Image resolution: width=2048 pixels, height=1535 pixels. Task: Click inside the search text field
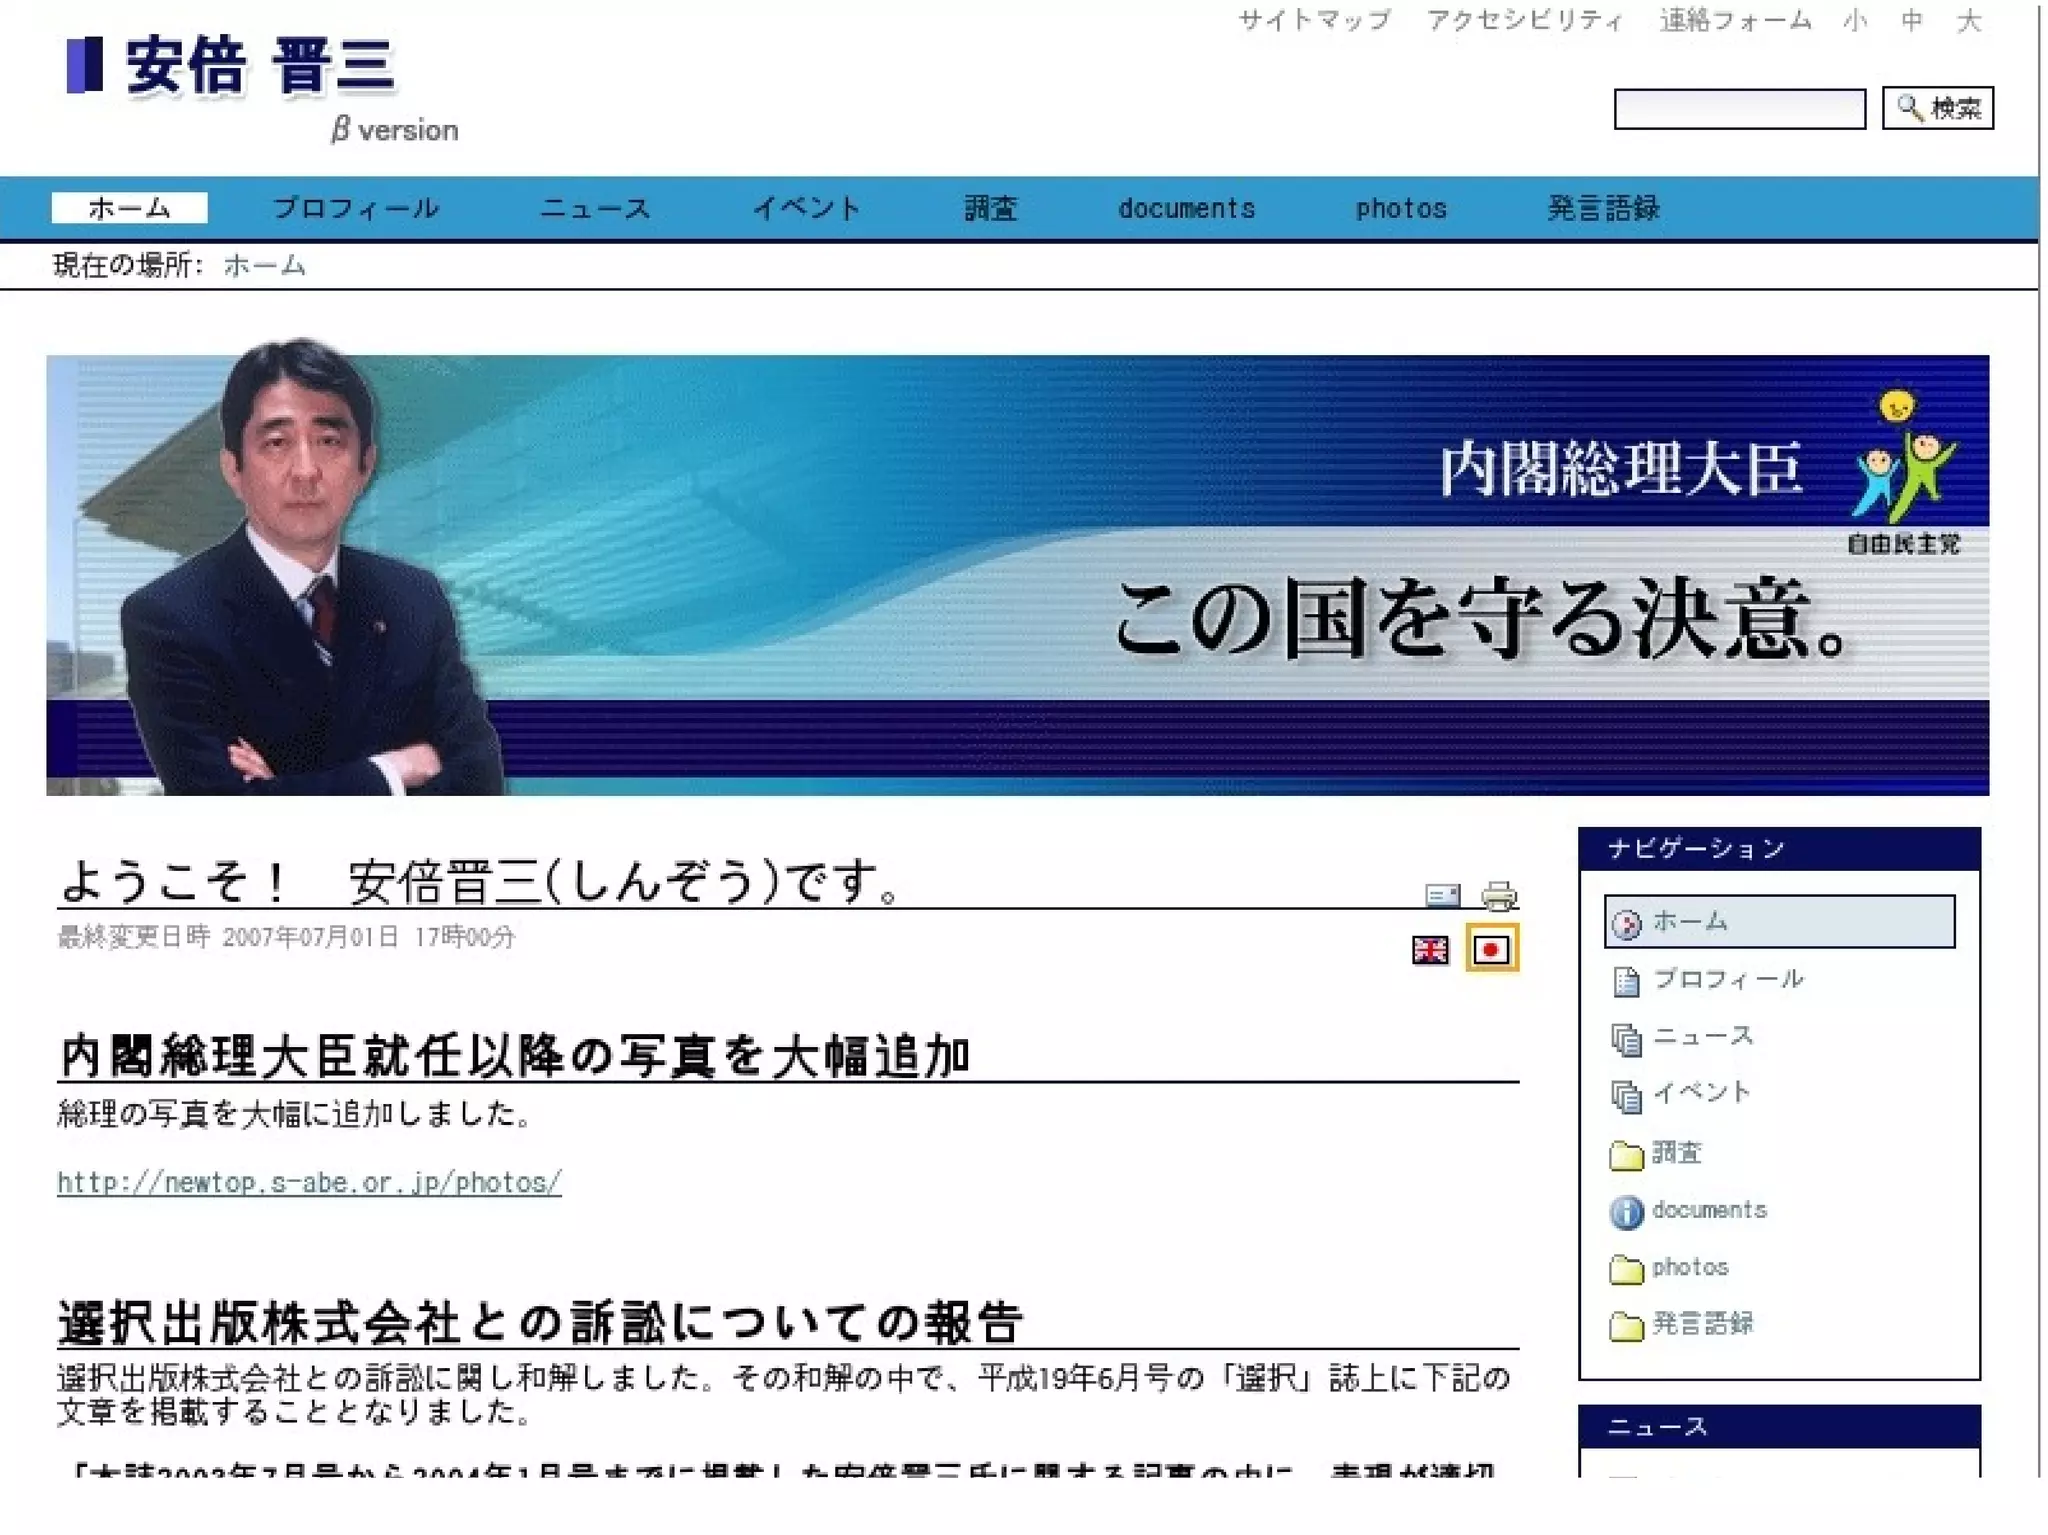click(1739, 109)
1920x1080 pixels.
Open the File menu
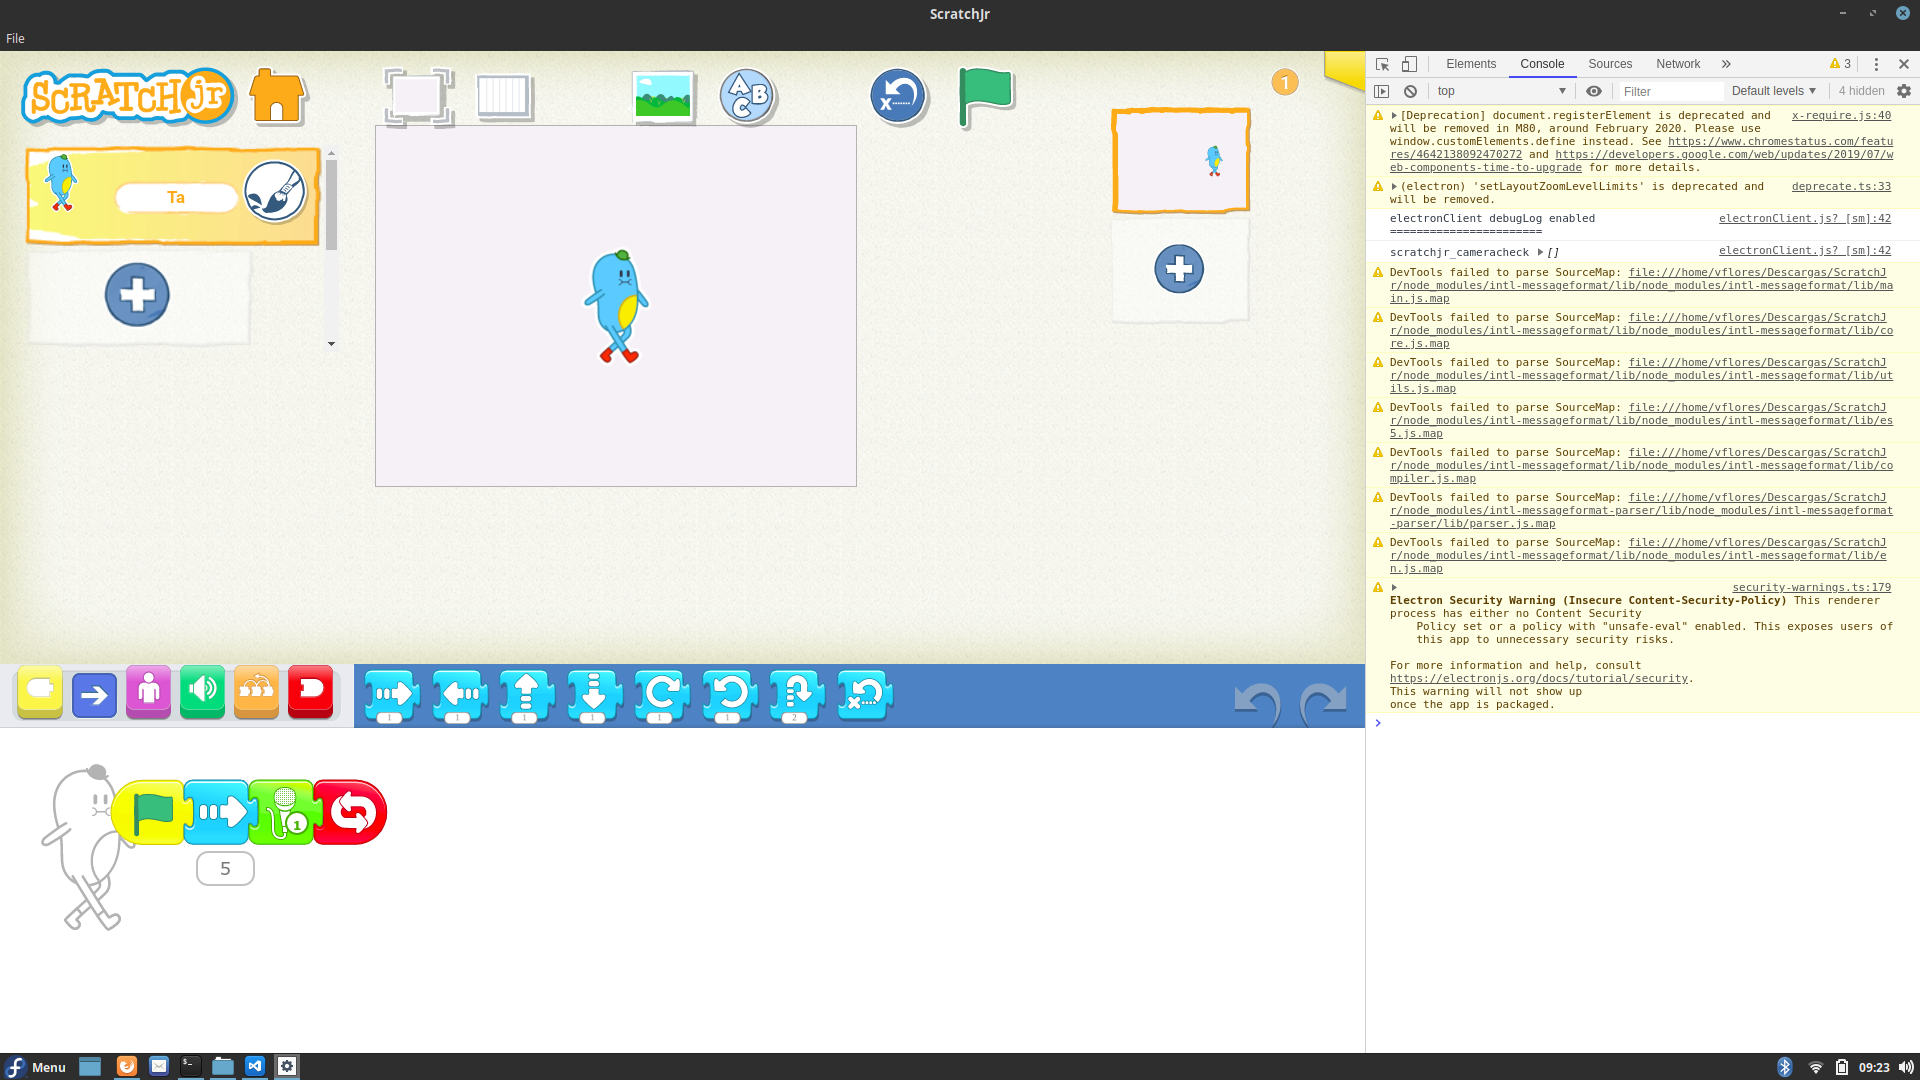coord(15,38)
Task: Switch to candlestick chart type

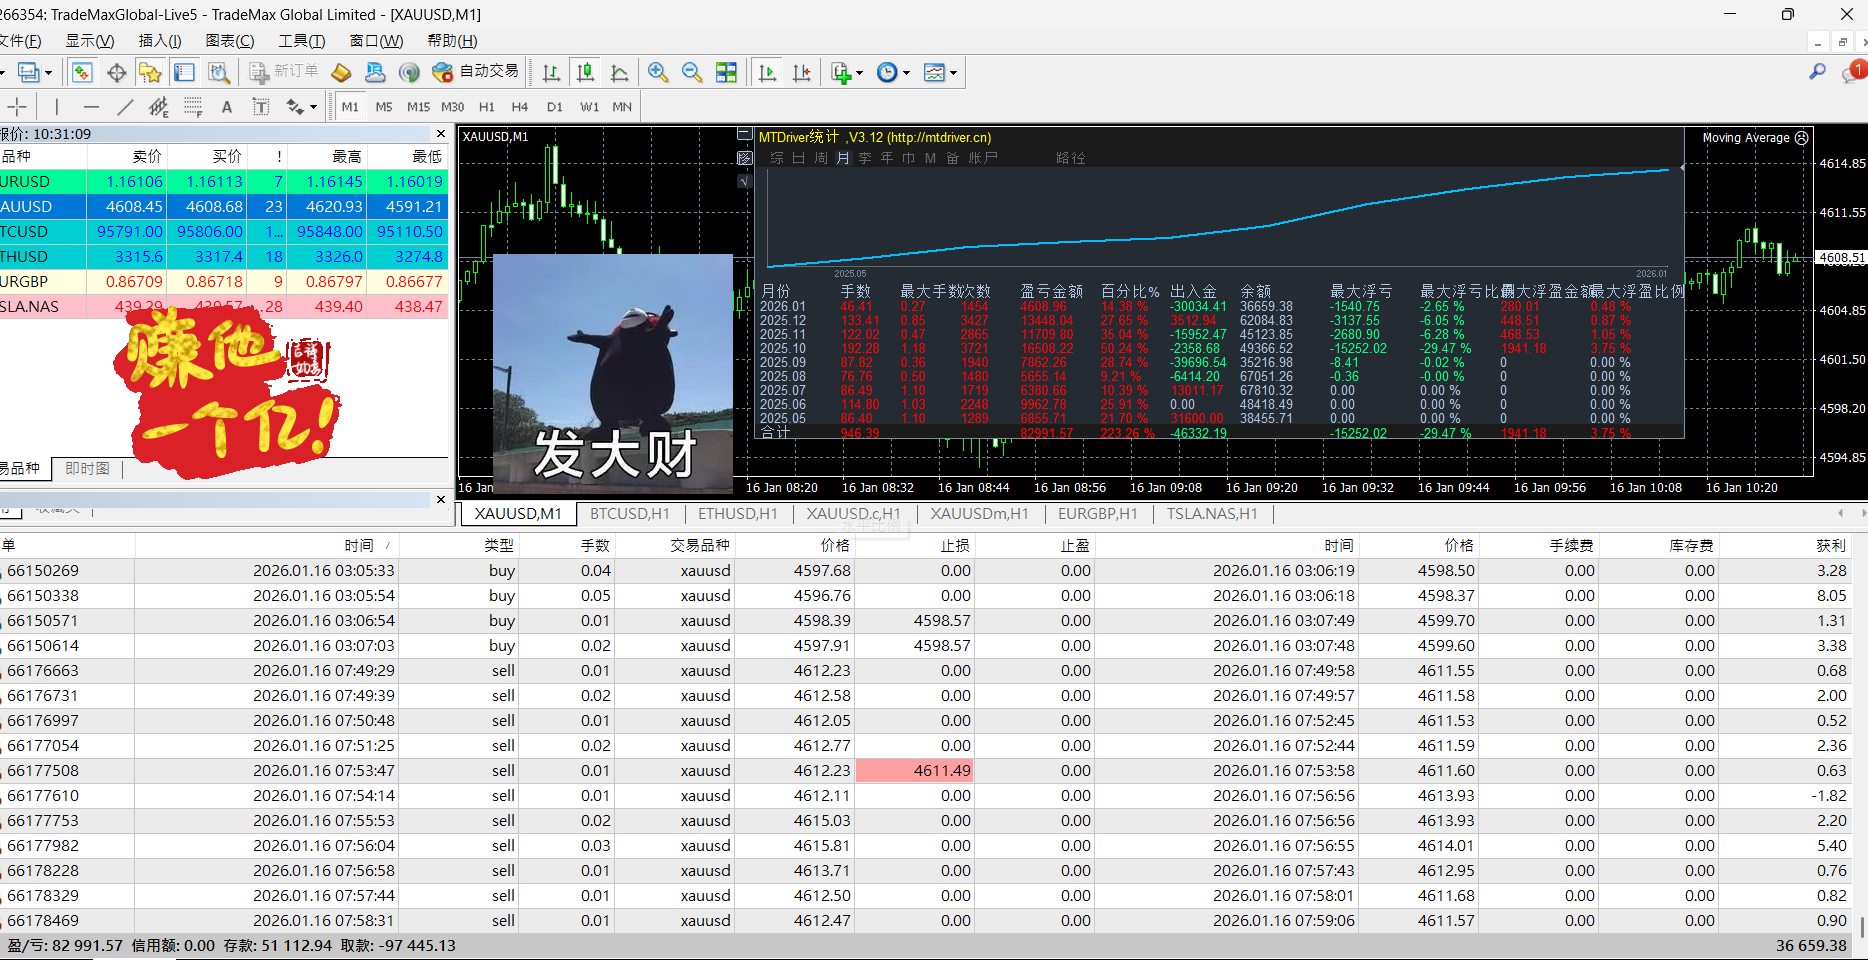Action: [585, 72]
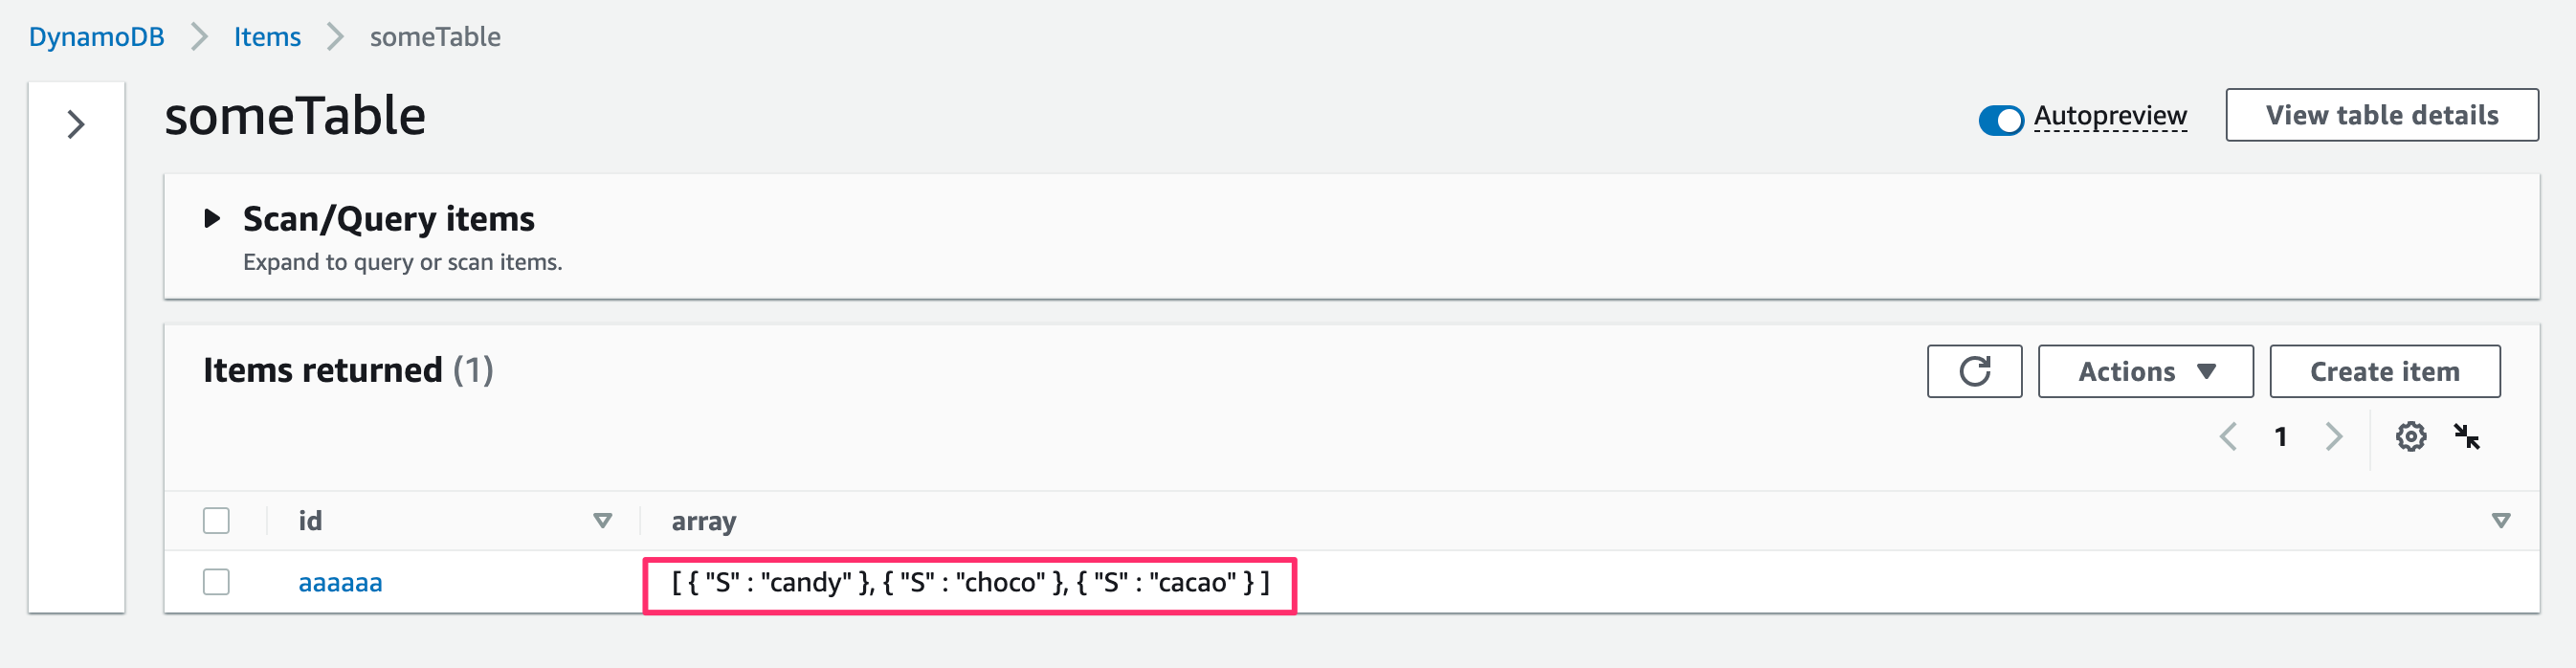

____

EXERCISE INSTRUCTIONS
Copy all of the material above word for word, leaving out the pictures.

REPLY
Image resolution: width=2048 pixels, height=1535 pixels. Task: Click inside the search text field
click(1739, 109)
1920x1080 pixels.
Open the File menu
coord(15,38)
Task: Switch to candlestick chart type

Action: [585, 72]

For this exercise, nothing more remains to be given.